The more stats we put up and look at, the more likely one of them is going to flash a false positive. If I have a 5 percent chance of a false positive and I put 20 metrics on the screen… if I get 20 of them and it’s 5 percent chance one of em is gonna be positive by totally random nature, it’s going to come up positive. It’s sort of OK to have them up there, but it’s really important to not say, “Look! We improved! We were going after this and this, and you know we didn’t change that at all, but we did improve this thing.”

[00:18:55] So if you’re looking at too many things you can actually again be subject to bias; you can actually gravitate onto something that’s not statistically valid.

So this is an example, just with numbers. The chance of a false positive with a 5 percent chance per metric. When you’ve got two metrics, that’s a 10 percent chance it goes up and up right. And if you if you get to 10 metrics, were already up to 40 percent chance that you’re going to think you won when you haven’t. So, it’s important to focus on key metrics and not be deceived by thinking that you moved something else randomly and that you’re a hero.

[00:19:29] And I hope I hope this doesn’t sound depressing. One of the takeaways from experimentation is it can be kind of hard and you often won’t actually crush it, but that’s why we get good at doing this and try to do it as often as we can, so we can win.

[00:19:45] If you are going to have a lot of metrics then you want to tighten down your confidence level which means you need more power and we’ll talk about power in a sec, or you want to retest something which you thought looked interesting: Create a new hypothesis that focuses on that one box that turned green or whatever and retest that as its own experiment to prove it it’s true.

[00:20:04] It’s amazing how many times people won’t actually do power analysis. They’ll just run some sort of a test of some sort of size and if some of the metrics look interesting they’re kind of excited.

The thing is, you need to actually realize how valid your data is based on how much traffic you’re going to send through. If you’re working with your home page or your start of your app you’ve got a giant population. If you’re working on an obscure feature that’s three clicks down somewhere, the number of people that pass through there is probably much smaller, right?

[00:20:29] So you need to focus on power. You want to make sure that you understand the minimum likely detectable effect. The main inputs are how many people are flowing through this and how much variance is there in the data. How random and bumpy is it?

[00:20:52] Here’s an example of a sample size of a thousand users.

In this case the minimum detectable effect in changing a metric is 6.27%.

If I have a hundred thousand users passing through, the minimum detectable effect is 0.63%.

━━━━━━━━━━━━━━━━━━━━━━━━━━━━━━

**REQUIRED ACTIONS**:
1. According to the transcript, why should an experimenter concentrate on a small set of key metrics instead of displaying many?
2. Condense the paragraph of the transcript that begins "If you are going to have a lot of metrics" into a short bulleted list that keeps its main facts.

**DATA SHOWN**:
━━━━━━━━━━━━━━━━━━━━━━━━━━━━━━

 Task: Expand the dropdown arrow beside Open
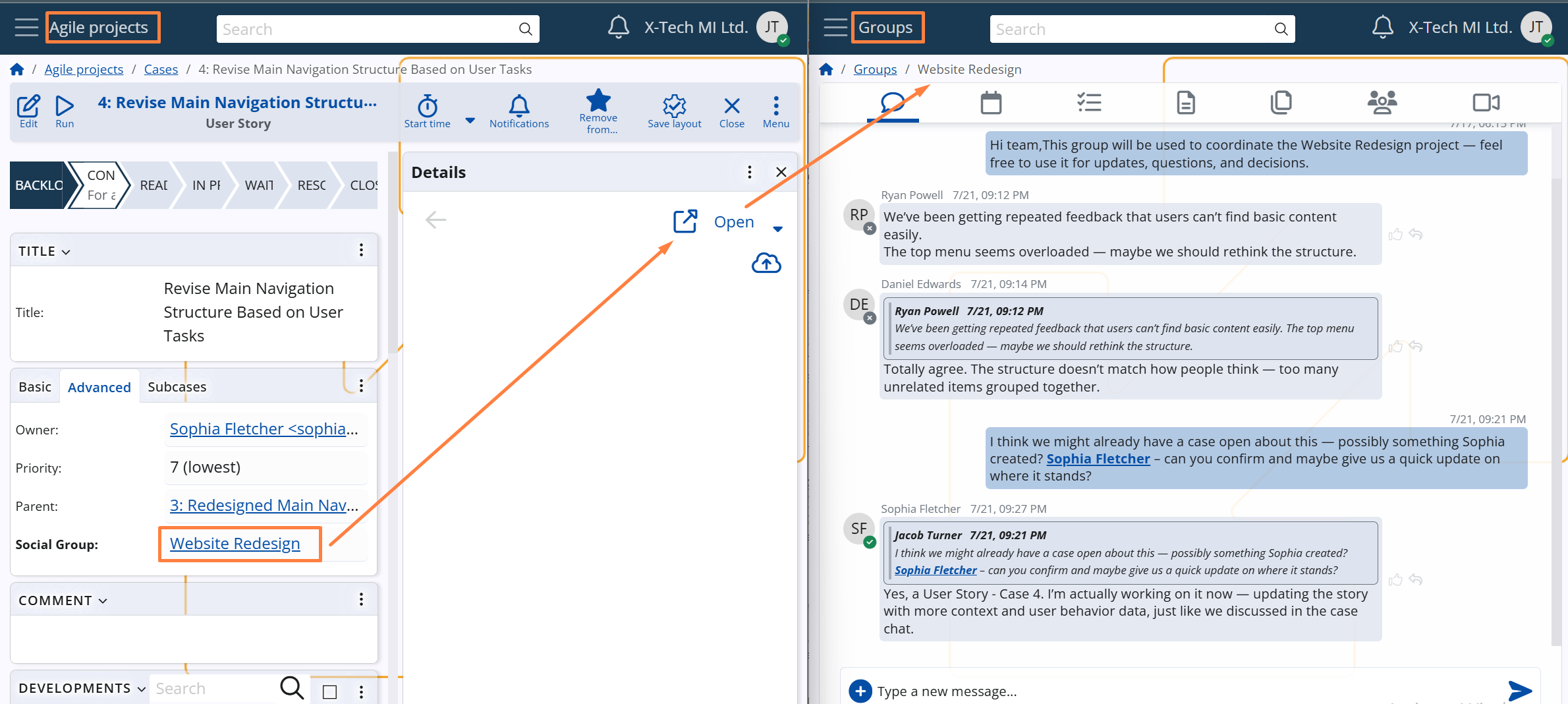[x=777, y=229]
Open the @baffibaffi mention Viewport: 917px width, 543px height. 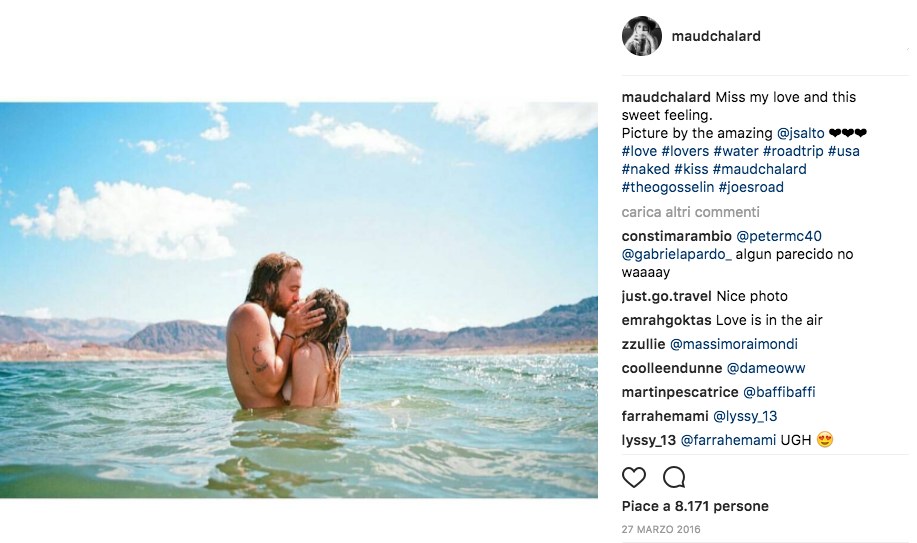[x=779, y=392]
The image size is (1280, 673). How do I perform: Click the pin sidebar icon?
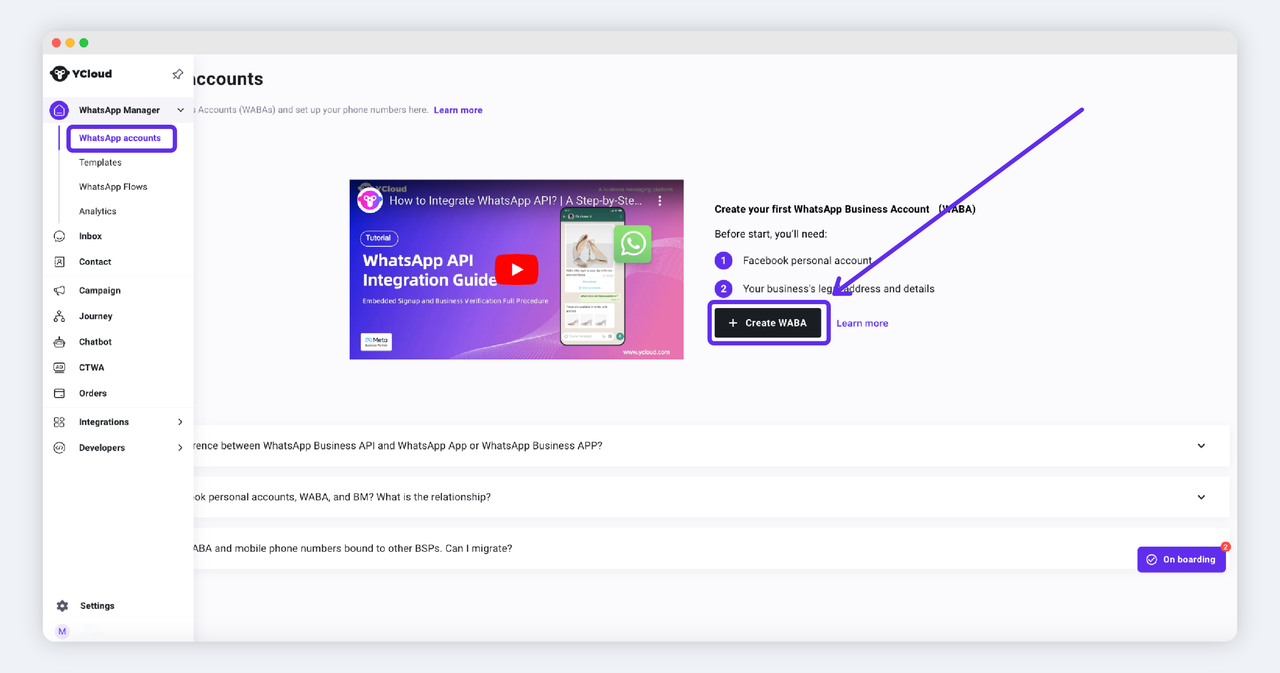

━━━━━━━━━━━━━━━━━━━━━━━━━━━━━━

**SOLUTIONS TO THE PROBLEMS**:
1. Each metric carries about a 5 percent chance of a false positive, so the more metrics are tracked, the more likely one will look improved purely by chance. With 10 metrics, the chance of wrongly concluding that an experiment succeeded already reaches about 40 percent.

2.
When tracking many metrics, either:
- tighten the confidence level, which requires more power, or
- retest a result that looked interesting by creating a new hypothesis focused on that single metric and running it as its own experiment to prove it is true.